Chuck Berry: the most important musician to never have a single good album
It’s all very well being able to create a hit song, but if you can’t follow that up with an entire collection of tracks that further highlight your abilities, then is your work worth taking note of, or did you simply fluke your way to pop stardom?
There’s a case to be made for the argument that it shouldn’t matter whether you’re able to repeat your exploits, seeing as writing one hit is, in itself, no easy feat to reproduce, let alone writing an entire collection of songs that stand up against it.
However, given how much that has managed to snake its way to the top of the singles charts around the world, perhaps it’s considerably easier to write a hit song than one might think, and you can experience being a one-hit wonder without having any of the nous to back that up. In reality, it’s a little more nuanced than this black-and-white illustration would have you think.
Given how people were so frequently asked to produce LPs in quick succession to be able to capitalise on market demands during the early years of music becoming a commercial enterprise, making a classic album hasn’t always been the main prerogative of artists throughout the history of popular music. Therefore, having a slew of hit singles doesn’t necessarily mean you’re going to have produced several classic albums, and those who were choosing to focus on creating more expansive albums that were designed to be listened to in full tended to reject the idea of releasing singles, so as not to devalue the overall experience.
Singles were, during the 1950s and 1960s, perhaps seen as the more important representation of an artist’s success, and albums were simply supplementary to that, only ever marketed to those who wanted to digest a little more than an A and B-side that would be over in under five minutes.
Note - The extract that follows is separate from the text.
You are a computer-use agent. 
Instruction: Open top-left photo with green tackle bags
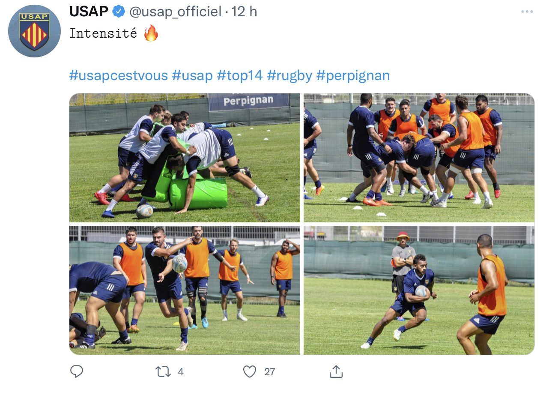[185, 158]
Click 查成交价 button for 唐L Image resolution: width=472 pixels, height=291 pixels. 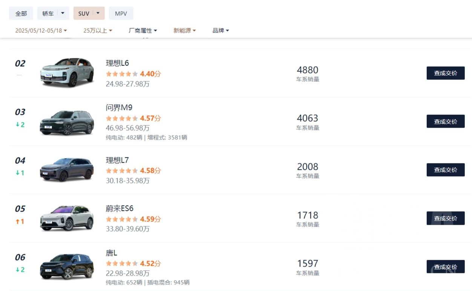[x=445, y=266]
That’s perhaps why artists like Chuck Berry, who, despite being one of the most influential artists to have ever graced the world of rock and roll and a man responsible for inspiring an entire generation of musicians to follow suit, experienced a significant disparity between the success of his singles and his albums, because he only ever wanted to write hits.
Such is the gulf between his singles and albums output that a year before his death in 2017, he had released a total of 19 studio albums, and only four of those ever made it into the top 200 entries in the US albums chart.
His highest ever charting finish on the BIllboard Top 200 album chart was his 1972 album, The London Chuck Berry Sessions, which peaked at number eight in the US, and perhaps the most curious thing about it was that it’s frequently seen as being one of his worst albums, with the 12-minute version of novelty song ‘My Ding-A-Ling’ taking up over a quarter of the album’s runtime, and becoming his only number one hit either side of the Atlantic.
It was bemusing that there was little interest in the albums of Berry, because for someone who is held in such high regard as one of the fathers of rock and roll, you’d think that he’d have been much more of a dominant figure regardless of whether the content was any good.